掃除は箒で掃いて塵取りに集め、捨てる。雑巾をかけるだけなのに、そうだとわかっているのになぜか家の物品に激突したり、なぜか逆に汚れを増やしていたりしていた。
んで、最後、早めの夕飯準備に際し、食材ではなく自分の指を切断しそうに。このボロクソっぷりに自分で泣けてくる。家人の奥さんはでも怒るより憐れみ同情していた。
しまいにゃ「これでも食べて元気だしなさい」と田舎ならではのおやつ、青菜のおやきを持たせてくれた。このすさまじい憐憫の念溢れる施しにはさすがの自分も折れた。
なにが、って心が。ぽっきりやられてしまいましたとさ。体力ない、力ない、器用じゃない、当たり前にひとができることもできない。なにこのないない拍子の壮絶さは。
そして現在、宿に戻ってきた自分は黒さんに最終通告を喰らったわけです。うん。
逆に尊敬する。とか言われて自分はブロークンハートです、黒さん。あとフロウ、お前は笑いすぎだ。犬のクセにどうやってそこまで爆笑して噎せられるんだ。すげえな。
一方、その意地悪クソ魔犬のご主人たる黒さんはそれでも村で平素行われている仕事のリストをさらってくれている。なんという義務感の強さか。ここまでダメダメだともうすべて無駄な試みだと悟ってっつかわかり切っているんだから真似でもしなくないか?

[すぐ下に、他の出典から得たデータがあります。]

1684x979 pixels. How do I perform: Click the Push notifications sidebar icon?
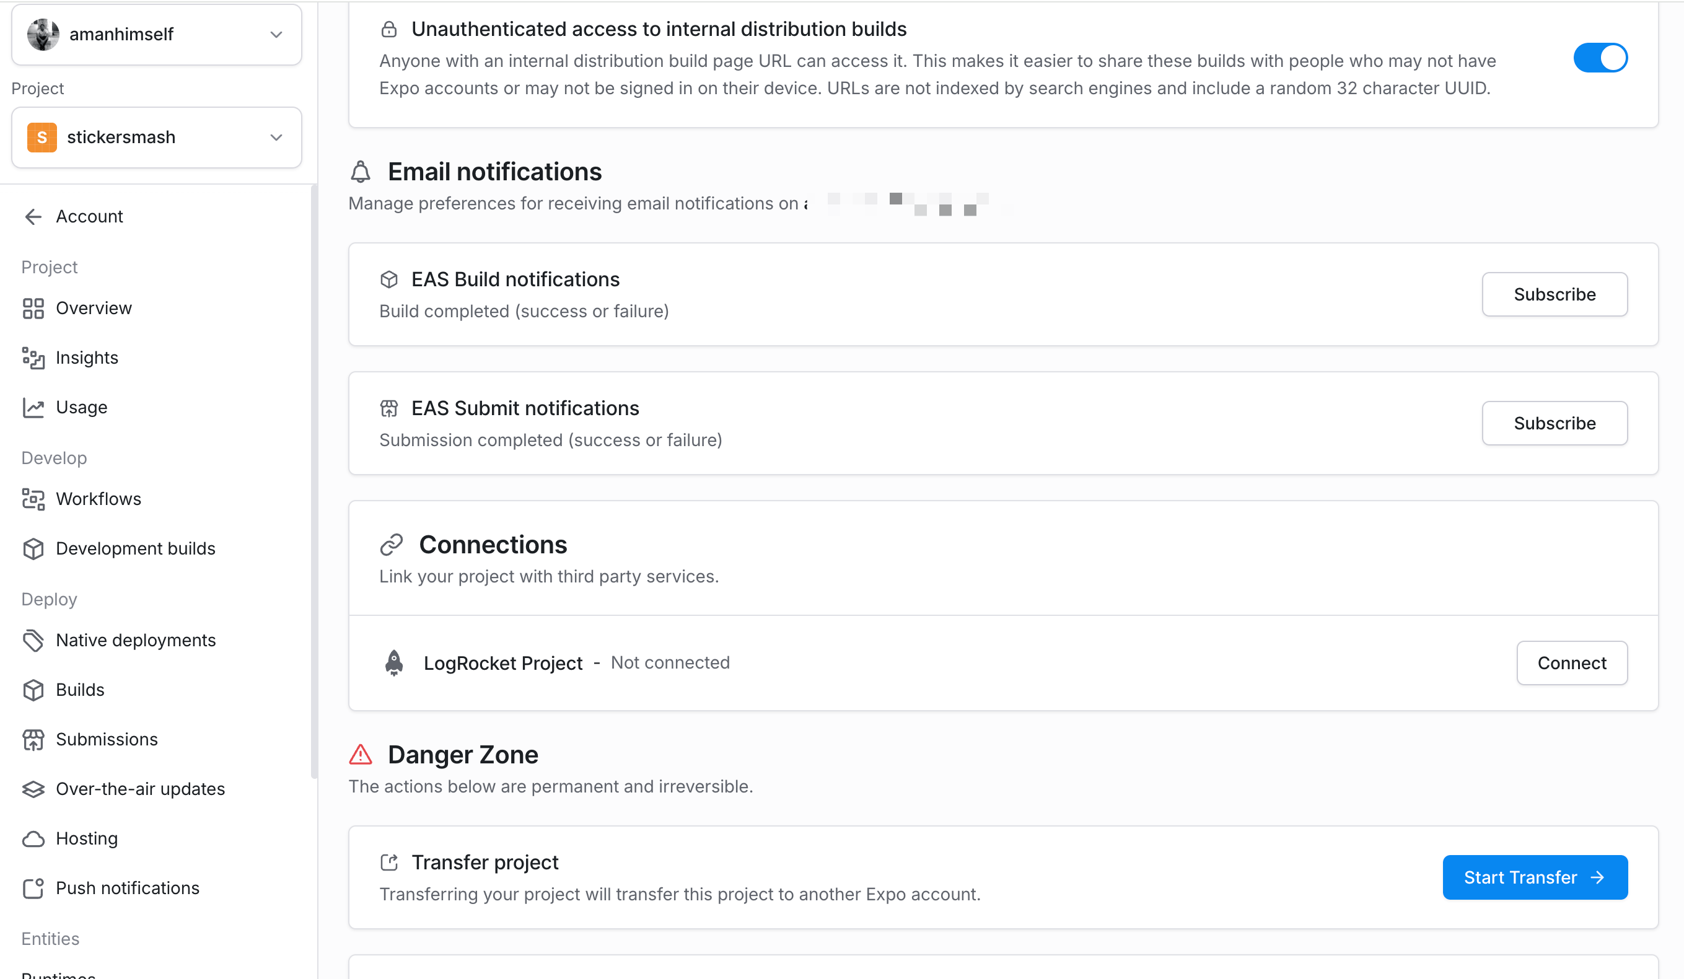pyautogui.click(x=33, y=888)
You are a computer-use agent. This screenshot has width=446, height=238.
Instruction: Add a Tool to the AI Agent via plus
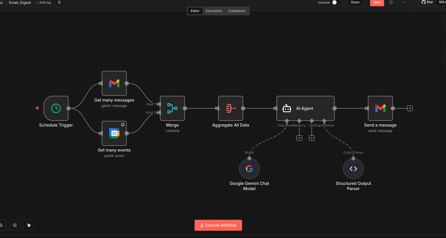312,138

だって、検索条件が難しすぎるんだもの。単調で体力を使わず、力仕事以外で器用さを求められず、簡単なもの。そんなもん都会にいったってないわけでごぜぇましてね?
と、いうわけでしばらく無言で帳面をパラパラしていた黒さんだったが、麗しいお顔をあげてまさしくトドメとなろう最終結論を「ほらよ」とばかり投げてきてくれたよ。

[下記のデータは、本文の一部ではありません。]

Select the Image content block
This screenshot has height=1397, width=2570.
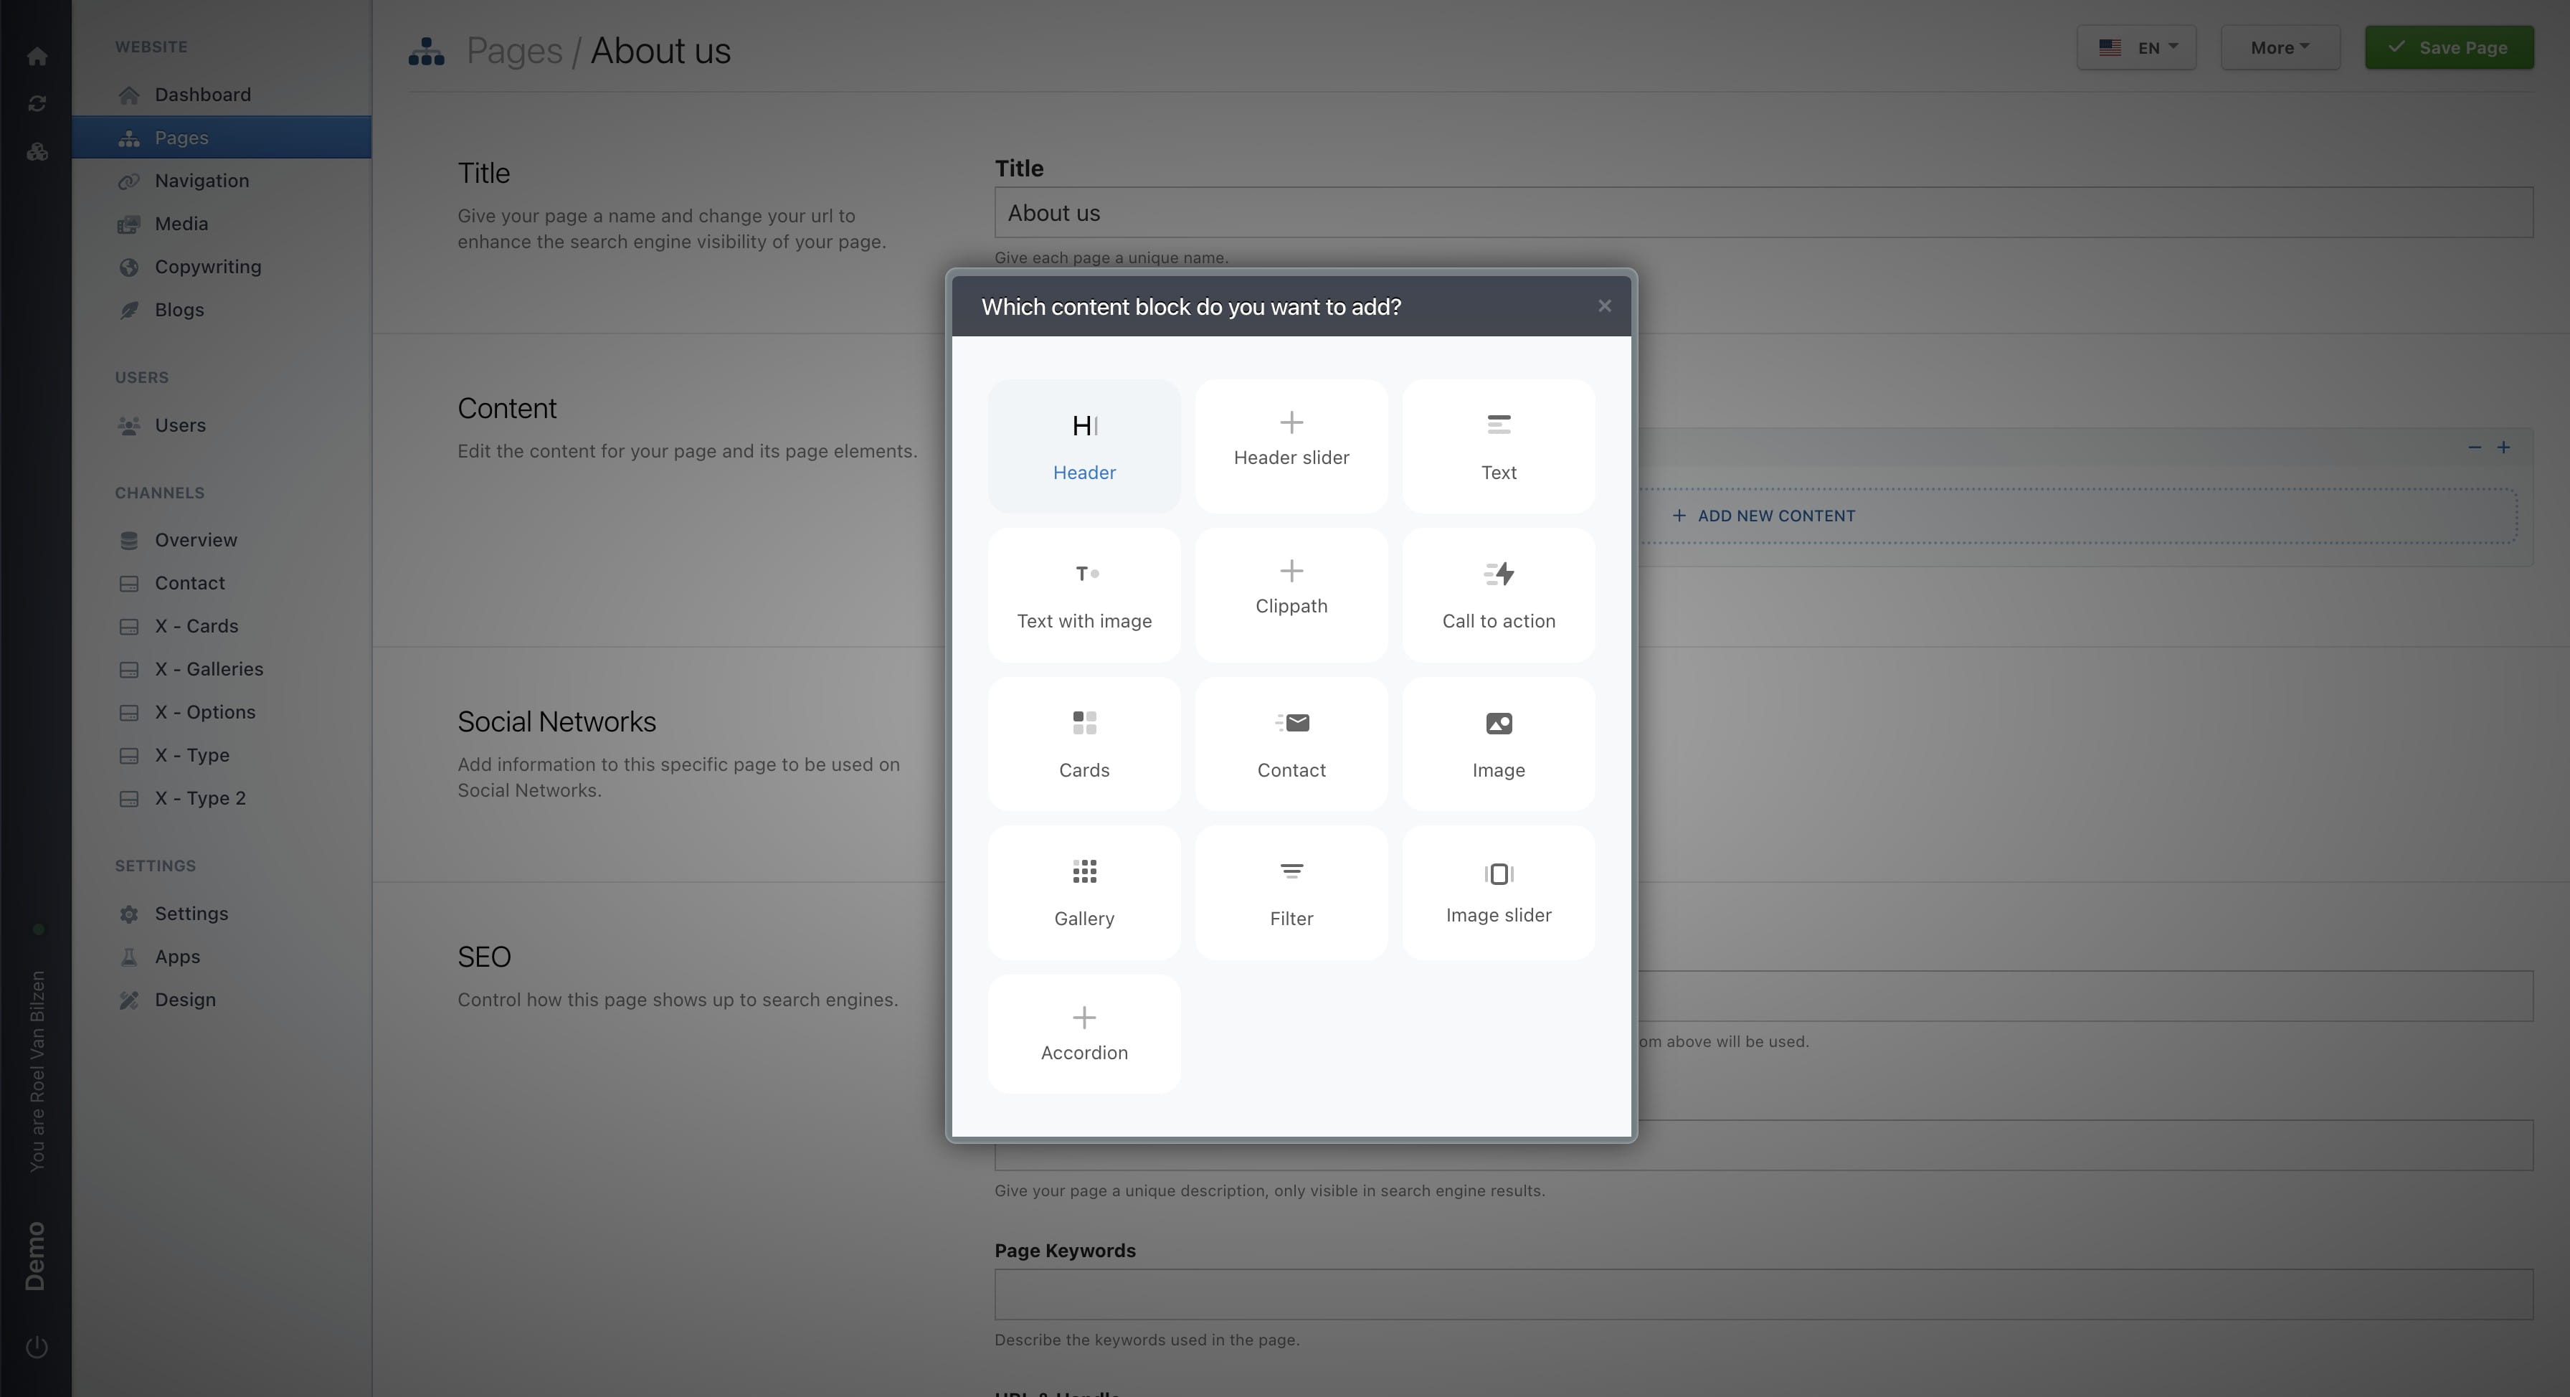[x=1498, y=743]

「……貴様がここで働く、ならばもはや微生物にでも転生して土を豊かにするしか」
「く、黒さん? かなーりおひどい発言だって気づいていますかね? 微生物って」
ホント、天然の毒吐きどえす様ほどおっかねえ者はいねえや。なにそのひど評価?
自分、蟲ですらねえの? 微生物なの? 土を豊かにだったらミミズでもよくないかなというのは贅沢なんですか? いや、しかしここまで仕事できねえ、全業種大全滅だとさすがのメンタルにもひびが入るくらいショックだわ。なに、自分の存在意義ってば?
なんて人間としてちょっと考えちゃいけないこと考えだしている自分であります。